>> begin RECORDS FOR PROCESSING
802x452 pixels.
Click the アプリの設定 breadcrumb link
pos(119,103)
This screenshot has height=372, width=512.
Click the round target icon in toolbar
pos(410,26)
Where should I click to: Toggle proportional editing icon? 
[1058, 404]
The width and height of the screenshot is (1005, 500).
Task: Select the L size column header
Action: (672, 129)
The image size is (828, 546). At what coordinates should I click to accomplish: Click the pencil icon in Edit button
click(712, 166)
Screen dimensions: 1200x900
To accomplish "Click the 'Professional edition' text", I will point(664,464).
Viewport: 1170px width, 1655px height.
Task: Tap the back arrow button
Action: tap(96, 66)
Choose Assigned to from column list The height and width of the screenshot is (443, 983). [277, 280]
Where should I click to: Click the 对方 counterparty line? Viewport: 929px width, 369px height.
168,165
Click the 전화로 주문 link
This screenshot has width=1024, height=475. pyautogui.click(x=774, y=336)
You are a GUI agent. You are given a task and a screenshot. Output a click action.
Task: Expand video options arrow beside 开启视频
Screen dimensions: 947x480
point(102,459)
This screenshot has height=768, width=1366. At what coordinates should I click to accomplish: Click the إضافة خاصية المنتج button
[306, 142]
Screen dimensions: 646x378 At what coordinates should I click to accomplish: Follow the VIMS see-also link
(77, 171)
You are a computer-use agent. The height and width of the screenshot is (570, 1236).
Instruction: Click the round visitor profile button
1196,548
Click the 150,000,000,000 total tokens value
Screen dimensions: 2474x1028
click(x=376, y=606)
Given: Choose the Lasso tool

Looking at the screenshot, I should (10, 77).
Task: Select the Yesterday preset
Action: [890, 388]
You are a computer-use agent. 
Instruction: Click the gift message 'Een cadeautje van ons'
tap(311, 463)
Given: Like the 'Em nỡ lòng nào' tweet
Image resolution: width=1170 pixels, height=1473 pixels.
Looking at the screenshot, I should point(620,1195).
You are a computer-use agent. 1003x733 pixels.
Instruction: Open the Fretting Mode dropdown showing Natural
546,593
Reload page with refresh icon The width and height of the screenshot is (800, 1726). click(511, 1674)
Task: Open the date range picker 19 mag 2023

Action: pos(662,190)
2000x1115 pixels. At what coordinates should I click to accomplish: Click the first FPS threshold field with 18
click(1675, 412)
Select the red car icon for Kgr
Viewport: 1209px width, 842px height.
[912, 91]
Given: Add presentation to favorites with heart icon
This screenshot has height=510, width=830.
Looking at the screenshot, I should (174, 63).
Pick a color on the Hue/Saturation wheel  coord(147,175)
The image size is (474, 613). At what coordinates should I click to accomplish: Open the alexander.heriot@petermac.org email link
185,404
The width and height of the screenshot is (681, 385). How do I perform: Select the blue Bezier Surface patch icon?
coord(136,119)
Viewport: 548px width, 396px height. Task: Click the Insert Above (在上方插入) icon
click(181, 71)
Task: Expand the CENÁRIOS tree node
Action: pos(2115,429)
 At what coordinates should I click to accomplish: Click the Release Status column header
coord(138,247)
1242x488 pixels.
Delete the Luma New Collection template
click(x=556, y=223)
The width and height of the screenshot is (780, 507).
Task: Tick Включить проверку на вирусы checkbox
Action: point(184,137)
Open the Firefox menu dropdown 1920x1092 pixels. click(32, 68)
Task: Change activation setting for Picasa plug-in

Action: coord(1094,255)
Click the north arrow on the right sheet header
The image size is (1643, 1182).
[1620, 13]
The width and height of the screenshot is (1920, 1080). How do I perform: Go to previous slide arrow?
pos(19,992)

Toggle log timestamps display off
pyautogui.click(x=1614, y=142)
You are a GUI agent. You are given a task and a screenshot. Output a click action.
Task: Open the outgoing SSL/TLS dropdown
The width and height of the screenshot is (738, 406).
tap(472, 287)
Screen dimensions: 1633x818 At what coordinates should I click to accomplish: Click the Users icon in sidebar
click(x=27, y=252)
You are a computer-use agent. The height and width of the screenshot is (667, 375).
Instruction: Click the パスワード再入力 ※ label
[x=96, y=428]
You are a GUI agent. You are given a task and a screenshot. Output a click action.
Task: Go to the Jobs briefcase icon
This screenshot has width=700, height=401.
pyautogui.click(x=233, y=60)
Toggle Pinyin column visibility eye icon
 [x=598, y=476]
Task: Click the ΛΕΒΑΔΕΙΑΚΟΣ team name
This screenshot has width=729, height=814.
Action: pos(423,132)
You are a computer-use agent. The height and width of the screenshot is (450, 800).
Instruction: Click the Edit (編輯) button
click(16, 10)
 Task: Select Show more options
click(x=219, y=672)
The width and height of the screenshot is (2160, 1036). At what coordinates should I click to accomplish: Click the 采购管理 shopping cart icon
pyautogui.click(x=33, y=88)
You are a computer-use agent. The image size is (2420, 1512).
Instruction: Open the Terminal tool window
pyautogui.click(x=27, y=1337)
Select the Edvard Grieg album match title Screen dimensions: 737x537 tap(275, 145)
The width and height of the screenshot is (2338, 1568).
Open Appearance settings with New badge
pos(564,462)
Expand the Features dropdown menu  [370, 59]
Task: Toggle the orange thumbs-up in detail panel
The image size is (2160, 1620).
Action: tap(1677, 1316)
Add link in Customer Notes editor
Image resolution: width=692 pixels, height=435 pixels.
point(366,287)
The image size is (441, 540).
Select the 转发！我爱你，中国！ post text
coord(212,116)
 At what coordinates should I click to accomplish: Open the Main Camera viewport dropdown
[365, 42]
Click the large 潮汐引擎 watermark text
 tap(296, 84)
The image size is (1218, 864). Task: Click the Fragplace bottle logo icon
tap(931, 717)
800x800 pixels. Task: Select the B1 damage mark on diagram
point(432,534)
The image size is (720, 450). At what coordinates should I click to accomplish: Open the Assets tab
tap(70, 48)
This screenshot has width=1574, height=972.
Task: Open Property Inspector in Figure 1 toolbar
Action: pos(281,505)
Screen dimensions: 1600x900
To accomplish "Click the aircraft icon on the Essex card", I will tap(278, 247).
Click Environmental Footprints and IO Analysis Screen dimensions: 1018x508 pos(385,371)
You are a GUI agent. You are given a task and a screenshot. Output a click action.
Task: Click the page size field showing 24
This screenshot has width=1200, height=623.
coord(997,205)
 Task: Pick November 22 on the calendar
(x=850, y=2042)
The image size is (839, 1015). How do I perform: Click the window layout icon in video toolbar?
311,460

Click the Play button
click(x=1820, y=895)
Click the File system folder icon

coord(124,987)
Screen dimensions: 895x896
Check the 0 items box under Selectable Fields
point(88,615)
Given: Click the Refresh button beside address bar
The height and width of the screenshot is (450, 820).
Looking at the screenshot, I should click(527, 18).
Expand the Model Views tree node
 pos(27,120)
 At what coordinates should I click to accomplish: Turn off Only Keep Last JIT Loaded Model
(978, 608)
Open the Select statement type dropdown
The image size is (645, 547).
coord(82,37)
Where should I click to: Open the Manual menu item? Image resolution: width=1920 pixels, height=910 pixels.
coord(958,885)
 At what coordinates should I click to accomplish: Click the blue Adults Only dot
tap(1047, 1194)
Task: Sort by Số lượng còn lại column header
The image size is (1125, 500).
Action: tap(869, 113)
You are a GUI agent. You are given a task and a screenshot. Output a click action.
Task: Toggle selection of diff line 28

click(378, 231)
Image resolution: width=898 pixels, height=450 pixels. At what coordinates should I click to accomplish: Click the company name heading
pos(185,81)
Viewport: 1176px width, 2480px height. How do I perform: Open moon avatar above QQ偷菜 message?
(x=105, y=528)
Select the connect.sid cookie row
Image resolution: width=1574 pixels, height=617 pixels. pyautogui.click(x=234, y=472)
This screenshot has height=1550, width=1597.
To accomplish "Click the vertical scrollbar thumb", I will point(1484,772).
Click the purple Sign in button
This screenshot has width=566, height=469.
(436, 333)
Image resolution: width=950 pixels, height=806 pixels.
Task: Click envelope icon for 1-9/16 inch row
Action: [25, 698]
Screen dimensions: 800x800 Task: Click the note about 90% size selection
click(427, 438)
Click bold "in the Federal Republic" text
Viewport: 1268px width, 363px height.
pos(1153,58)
>> end RECORDS FOR PROCESSING
» AIM:
Write out the records again starting at the line containing "The width and height of the screenshot is (1920, 1080)." and ending at the line containing "[x=96, y=428]", swapping "dropdown" for "menu" and leaving everything else unchanged.

» REPLY TO THE EXERCISE:
The width and height of the screenshot is (1920, 1080). How do I perform: Go to previous slide arrow?
pos(19,992)

Toggle log timestamps display off
pyautogui.click(x=1614, y=142)
You are a GUI agent. You are given a task and a screenshot. Output a click action.
Task: Open the outgoing SSL/TLS menu
The width and height of the screenshot is (738, 406).
tap(472, 287)
Screen dimensions: 1633x818 At what coordinates should I click to accomplish: Click the Users icon in sidebar
click(x=27, y=252)
You are a computer-use agent. The height and width of the screenshot is (667, 375).
Instruction: Click the パスワード再入力 ※ label
[x=96, y=428]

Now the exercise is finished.